Yesterday, I posted a message from Michael Welch, the pastor at Lafayette UMC, on my church web site. It was a gracious note thanking all for their desire to help with the recovery efforts following the tornadoes in that area. He also tactfully called for restraint, for in the zeal to help folks were actually creating more problems than solving.
This morning, I received the following e-mail from the Annual Conference:
Let us be in prayer for the Welch family and for each other. Life is extremely fragile and precious.
With great sadness, I write to tell you of the death of one of our Probationary Elders; Michael Welch. Michael and his family lived in Lafayette and have been helping all the people whose homes were destroyed by the tornado this week. He, his wife, Julie and two of their children – Jesse and Hannah, were in a van stopped behind a tractor-trailer when another tractor-trailer rammed them from behind. They were all killed.
I don’t know Michael, nor his family. I know nothing about the nature of his ministry. We have probably crossed paths somewhere along the way at Annual Conference, but to my knowledge we never sat and broke bread together.
But I grieve this morning. The pain that his congregation is feeling must be immense. First, God’s creation goes amuck and destroys their community. Then, human technology goes out of control, and their leader is gone. So much loss seems almost too much to bear.
God…
Why?
Was the writer of Ecclesiastes correct in saying that all of life is meaningless?
And if not, where is the meaning in this?

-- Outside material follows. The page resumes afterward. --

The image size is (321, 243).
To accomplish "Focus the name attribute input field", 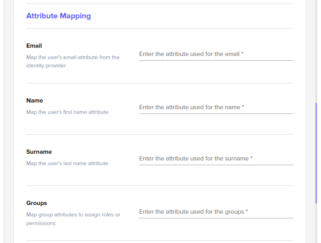I will tap(216, 107).
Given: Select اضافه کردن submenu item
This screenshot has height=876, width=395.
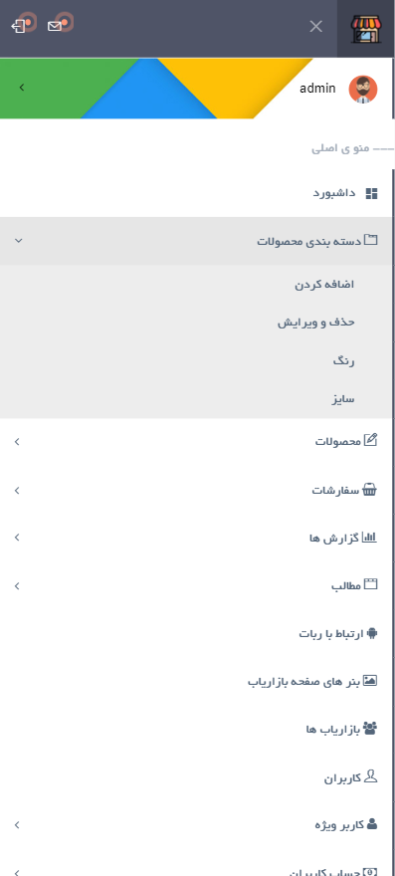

Why does it seem like the good guys get taken,
while the weak one’s remain?
We don’t understand,
and we need your grace to deal with the paradox of live and death,
creation and destruction,
in which our world is rooted.
So, in the midst of our loss, we can do nothing but sing:
Farther along we’ll know all about it.
Farther along we’ll understand why.
Cheer up my brother, live in the sunshine,
we’ll understand it, all by and by.
I don’t have any words for this, but I just wanted to let you know I was here.
Raising prayers for the family and friends of the Welch family and for the congregation at Lafayette UMC.